Uma corrida de taxi Jocenir Barbat Mutti

Out/09

Estávamos num taxi, que legalmente trafegava na linha dos ônibus. O tagarela paraguaio de avançada idade que nos conduzia, repentinamente nos sacudiu com uma música gauchesca e se declarou tomador de chimarrão. Não, foi minha resposta a sua pergunta. Afirmei que eram poucos gaúchos pilchados que ouviam músicas regionais com uma cuia na mão.

O homem tinha uma voz de baixa intensidade, mas persistente, que me desconcentrava da tentativa que eu fazia de entender os motivos que levavam os jovens pichadores a fazer da Sto. Amaro aquilo que a janela do Siena me permitia visualizar. No dia anterior a televisão já tinha mostrado o estrago feito numa estátua do Nilton Santos no estádio do Engenhão e também a tentativa em vão da sua limpeza.

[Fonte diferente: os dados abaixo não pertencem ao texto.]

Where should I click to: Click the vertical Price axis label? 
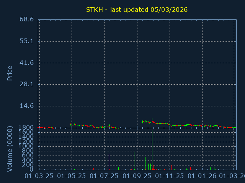click(10, 73)
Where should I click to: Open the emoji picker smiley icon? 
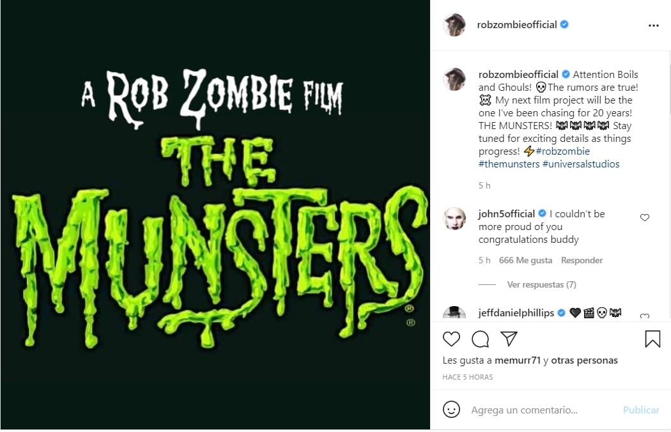click(x=451, y=410)
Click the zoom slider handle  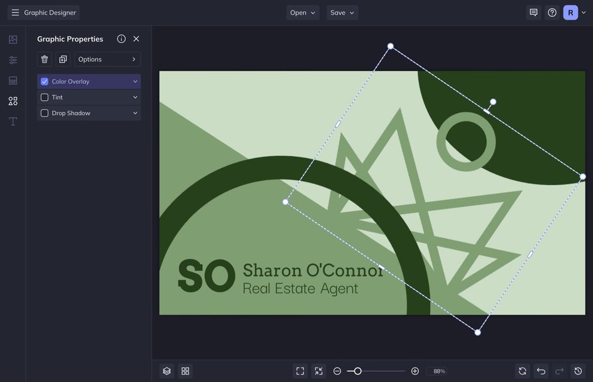pos(357,371)
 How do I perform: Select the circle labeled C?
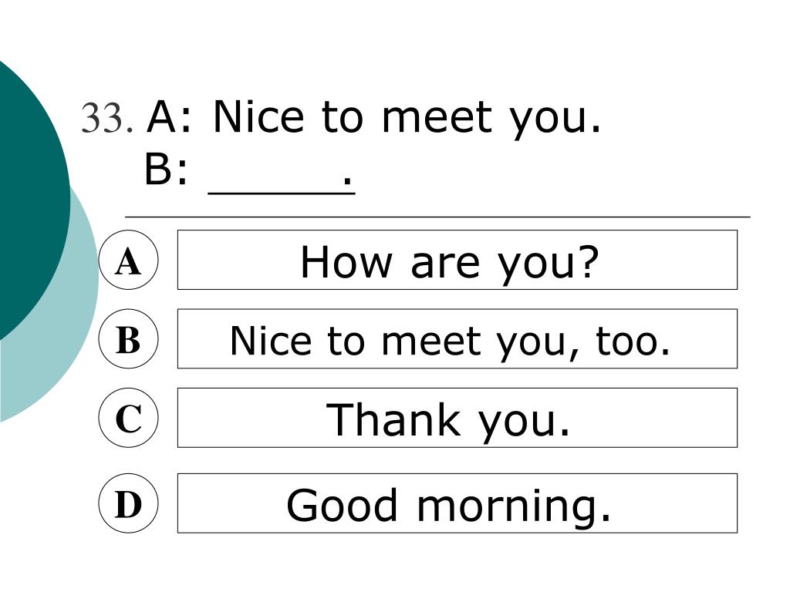(129, 418)

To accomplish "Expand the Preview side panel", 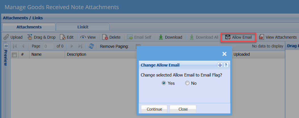I will (6, 46).
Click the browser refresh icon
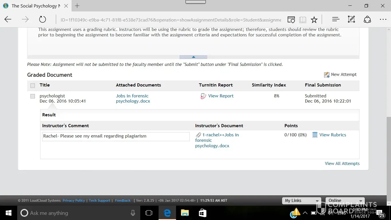The image size is (391, 220). [42, 19]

Quando eu recomeçava a ensaiar uma justificativa para aquela agressão, sua voz aumentava contando a história de seus filhos e netos. Pensei:

- Eu até curto esse tipo de prosa, mas ganharia mais minha atenção se ele se debruçasse sobre os porquês do seu país não esboçar uma reação de prosperidade.

Informei meu destino, quando adentrei ao taxi na saída da Pinacoteca, centro cultural na Estação da Luz, onde pude curtir os quadros e principalmente a Capela que o Henri Matisse, a contra gosto do clero, projetou em parceria com uma freira com quem ele viveu um amor platônico.

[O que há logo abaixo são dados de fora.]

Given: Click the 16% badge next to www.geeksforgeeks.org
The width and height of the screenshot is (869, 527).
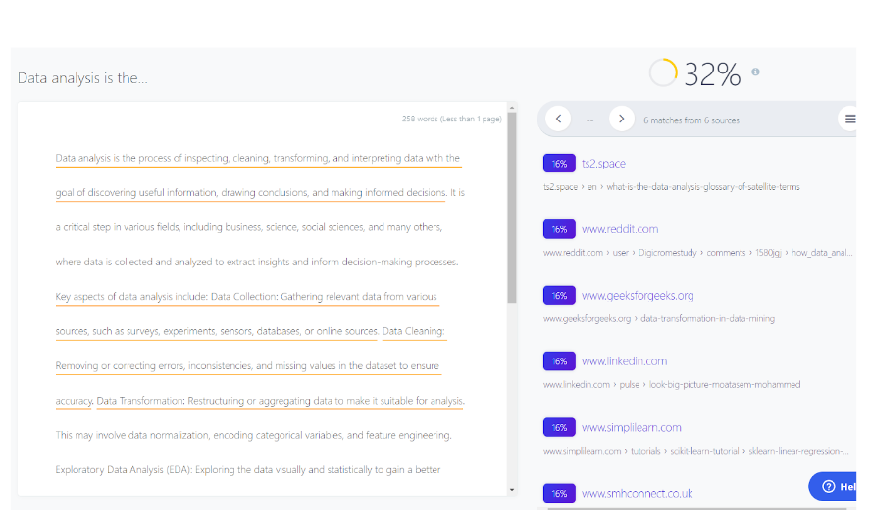Looking at the screenshot, I should (559, 295).
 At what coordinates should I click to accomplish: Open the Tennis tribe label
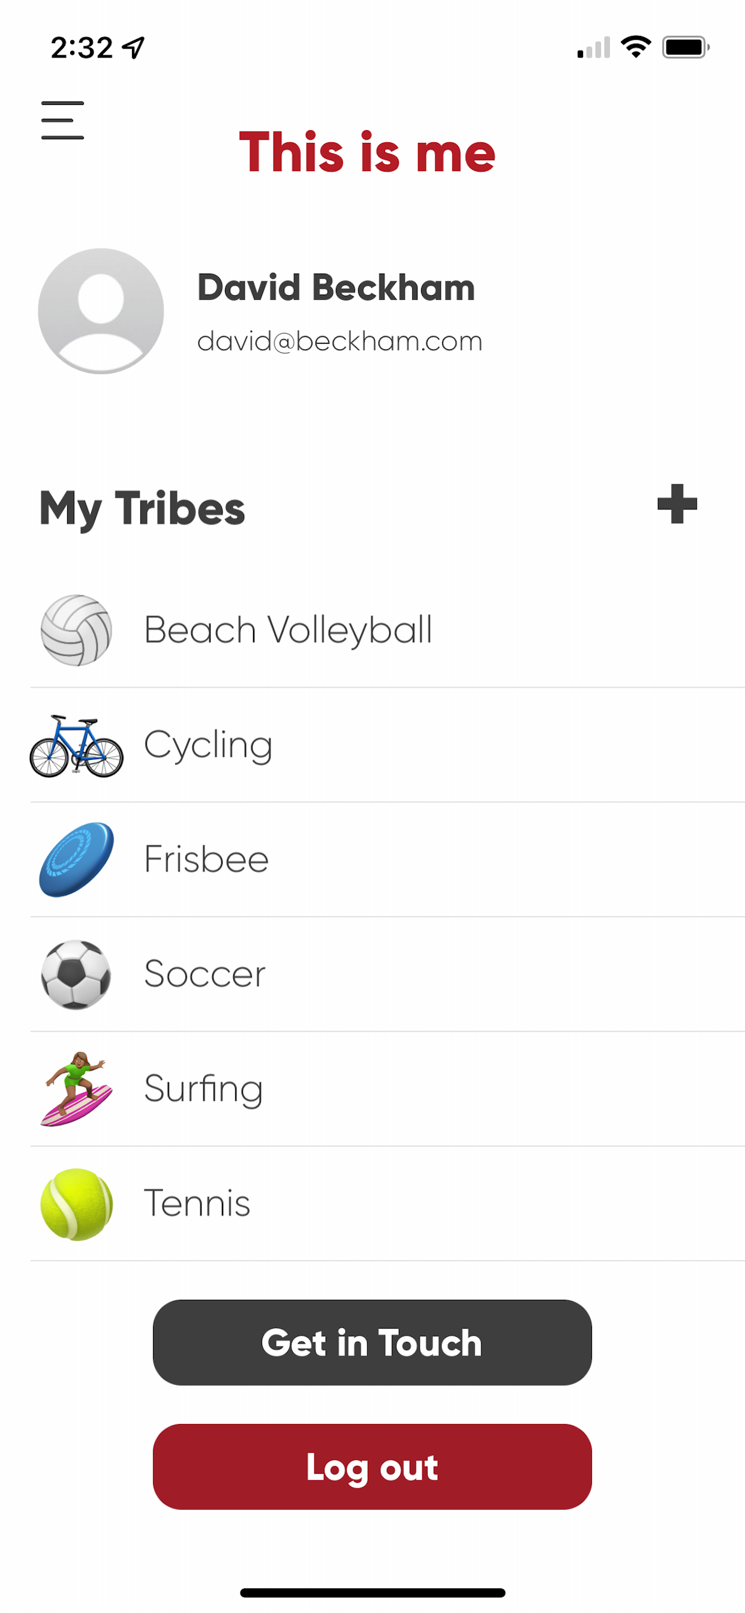(197, 1203)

Como o taxímetro disparava, me questionei:

- Será que esse senhor guardou meu endereço e conhece essa Rua do Brooklin?

Aquele sussurro naquele momento, já tinha conseguido perturbar a generosa paciência da minha esposa. Mesmo assim dei ouvidos ao fato de que o negócio de venda de peças para automóveis que seu filho tinha, não prosperou, pois a frota de carros da capital paulista estava cada vez mais nova e os projetos automotivos mais resistentes ao desgaste. A janela do taxi confirmava em parte o seu discurso.

Para garantir a manutenção do contato, seus olhinhos pequenos, roliços e ávidos defrontavam-se com os meus pelo espelho retrovisor.

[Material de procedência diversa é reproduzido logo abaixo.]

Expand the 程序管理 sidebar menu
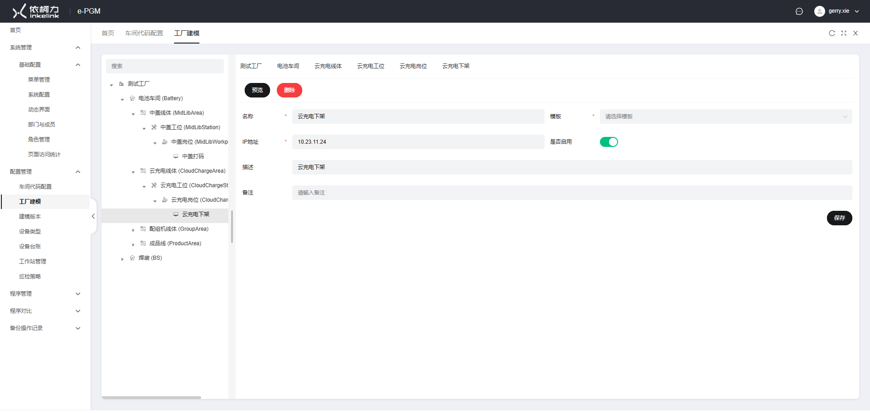The width and height of the screenshot is (870, 413). tap(44, 294)
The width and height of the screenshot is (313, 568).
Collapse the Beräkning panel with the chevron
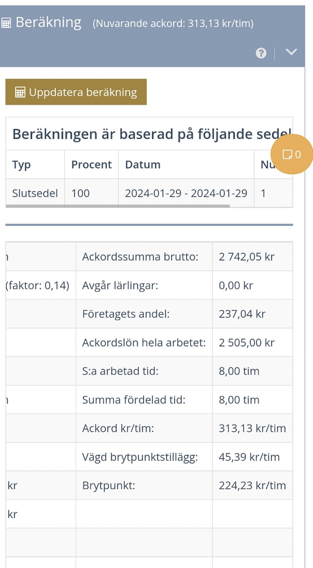tap(291, 52)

A inexistência de freios ABS no seu carro era comprovada pelo derrapar dos pneus frontais no asfalto molhado pela chuva dessa quinta, mesmo assim senti sua competência na direção pela calma e segurança que trocava de pistas quando os ônibus na sua frente paravam.

Mas quando o taxista com quarenta e cinco anos de profissão vacilou, e nos consultou sobre o melhor caminho, minha esposa afirmou categoricamente que o carro poderia parar ali mesmo, pois ela já vislumbrara uns edifícios altos em frente do prédio onde nosso filho menor, que estávamos visitando, aluga um apartamento. Como se não tivesse ouvido, ele fez uma volta e a nosso pedido passou pelo destino inicial e nos deixou em frente a uma padaria com um fast-food para podermos almoçar.

Quando descemos do taxi, sentimos a presença de um vento frio e forte que colocou em risco a estrutura do nosso pequeno guarda-chuva. Isso nos obrigou a percorrer alguns metros até o restaurante, muito bem abraçados.